OSHA Completes Long-awaited Silica Exposure Protections
“When this is issued, it will have a bigger impact than any regulation that OSHA has issued in the last 20 years in terms of saving lives and preventing illnesses.”
—OSHA Chief David Michaels
—OSHA Chief David Michaels
The US Office of Management and Budget has approved a long-awaited OSHA safety regulation to control worker exposure to crystalline silica.
What Is Crystalline Silica?
Silica is a naturally occurring mineral that makes up about 12% of the earth’s crust, most often in the form of quartz. When quartz and other silica-containing rocks are ground into dust, the crystalline particles can be inhaled and, over time, cause severe health problems like chronic silicosis and lung cancer.
Silica is a danger to workers in general industry, construction, and maritime jobs.
Key Provisions in the OSHA Silica Rulemaking
To protect employees from the hazards of silica exposure, OSHA’s rulemaking lowers the permissible exposure limit (PEL) for respirable crystalline silica to 50 micrograms per cubic meter of air, averaged over an 8-hour shift.
In addition, the new rule requires employers to use engineering controls like water or ventilation to limit work exposure and to provide respirators when engineering controls are not adequate to limit exposure below the new PEL.
Further, employers must:
- Limit worker access to high-exposure areas,
- Develop a written exposure control plan,
- Offer medical exams and information to highly exposed workers, and
- Train workers on risks of silica inhalation and how to limit exposure.
How “Long Awaited” Was This Silica Rulemaking?
- The current iteration of this rule was proposed in September 2013.
- OSHA’s intention to create a silica rule has been outlined in the Agency’s “Unified Agenda” since at least 1997.

Stored data entries
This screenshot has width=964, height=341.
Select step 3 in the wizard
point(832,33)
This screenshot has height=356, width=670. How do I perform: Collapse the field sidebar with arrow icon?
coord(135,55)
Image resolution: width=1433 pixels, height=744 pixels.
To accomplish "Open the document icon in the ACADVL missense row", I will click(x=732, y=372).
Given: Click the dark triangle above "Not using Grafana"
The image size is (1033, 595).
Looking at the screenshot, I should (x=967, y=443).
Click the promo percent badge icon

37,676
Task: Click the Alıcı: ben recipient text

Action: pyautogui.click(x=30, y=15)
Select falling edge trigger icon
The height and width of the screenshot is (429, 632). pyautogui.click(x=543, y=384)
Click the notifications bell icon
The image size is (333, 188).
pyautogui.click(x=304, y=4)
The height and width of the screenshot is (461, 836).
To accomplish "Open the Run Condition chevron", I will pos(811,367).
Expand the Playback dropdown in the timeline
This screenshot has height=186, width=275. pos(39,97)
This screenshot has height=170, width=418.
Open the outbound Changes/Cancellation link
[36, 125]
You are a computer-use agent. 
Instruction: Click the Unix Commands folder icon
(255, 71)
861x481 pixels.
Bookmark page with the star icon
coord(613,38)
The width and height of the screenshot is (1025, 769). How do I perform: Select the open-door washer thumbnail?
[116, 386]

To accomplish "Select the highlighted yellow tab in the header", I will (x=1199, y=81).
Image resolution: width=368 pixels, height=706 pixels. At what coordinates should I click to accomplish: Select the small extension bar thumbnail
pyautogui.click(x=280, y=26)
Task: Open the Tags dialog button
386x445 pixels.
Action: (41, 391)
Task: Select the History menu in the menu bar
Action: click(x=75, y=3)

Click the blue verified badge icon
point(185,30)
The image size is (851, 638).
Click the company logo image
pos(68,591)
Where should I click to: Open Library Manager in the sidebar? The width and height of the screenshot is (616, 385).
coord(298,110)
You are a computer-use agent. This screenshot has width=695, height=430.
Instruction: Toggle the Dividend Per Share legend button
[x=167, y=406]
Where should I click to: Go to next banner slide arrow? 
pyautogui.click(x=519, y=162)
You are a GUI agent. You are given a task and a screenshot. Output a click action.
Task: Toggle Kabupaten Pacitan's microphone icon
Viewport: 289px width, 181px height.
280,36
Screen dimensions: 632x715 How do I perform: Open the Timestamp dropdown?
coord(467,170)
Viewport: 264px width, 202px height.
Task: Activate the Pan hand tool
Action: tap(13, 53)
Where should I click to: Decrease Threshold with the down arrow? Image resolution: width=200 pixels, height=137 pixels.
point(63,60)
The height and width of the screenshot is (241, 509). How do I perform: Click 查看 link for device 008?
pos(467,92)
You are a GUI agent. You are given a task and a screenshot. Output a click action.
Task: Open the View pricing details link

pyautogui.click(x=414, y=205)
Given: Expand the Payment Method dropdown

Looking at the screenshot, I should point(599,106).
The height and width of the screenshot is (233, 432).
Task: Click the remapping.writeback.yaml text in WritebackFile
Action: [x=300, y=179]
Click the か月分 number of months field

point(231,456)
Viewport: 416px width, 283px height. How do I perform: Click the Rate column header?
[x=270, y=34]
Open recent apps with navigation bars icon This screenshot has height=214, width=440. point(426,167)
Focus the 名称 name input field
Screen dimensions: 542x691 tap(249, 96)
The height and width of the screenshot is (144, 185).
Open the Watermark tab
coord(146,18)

● **Work task A**:
List each of the four obligations that the silica rule article places on employers after the word "Further."
● **Work task B**:
According to the silica rule article, what is the new permissible exposure limit for respirable crystalline silica?
● **Work task C**:
Write out the passage of the silica rule article that begins at the words "OSHA Completes Long-awaited" and stops after "Is Crystalline Silica?".

● **Exercise output A**:
- Limit worker access to high-exposure areas
- Develop a written exposure control plan
- Offer medical exams and information to highly exposed workers
- Train workers on risks of silica inhalation and how to limit exposure

● **Exercise output B**:
50 micrograms per cubic meter of air, averaged over an 8-hour shift.

● **Exercise output C**:
OSHA Completes Long-awaited Silica Exposure Protections
“When this is issued, it will have a bigger impact than any regulation that OSHA has issued in the last 20 years in terms of saving lives and preventing illnesses.”
—OSHA Chief David Michaels
—OSHA Chief David Michaels
The US Office of Management and Budget has approved a long-awaited OSHA safety regulation to control worker exposure to crystalline silica.
What Is Crystalline Silica?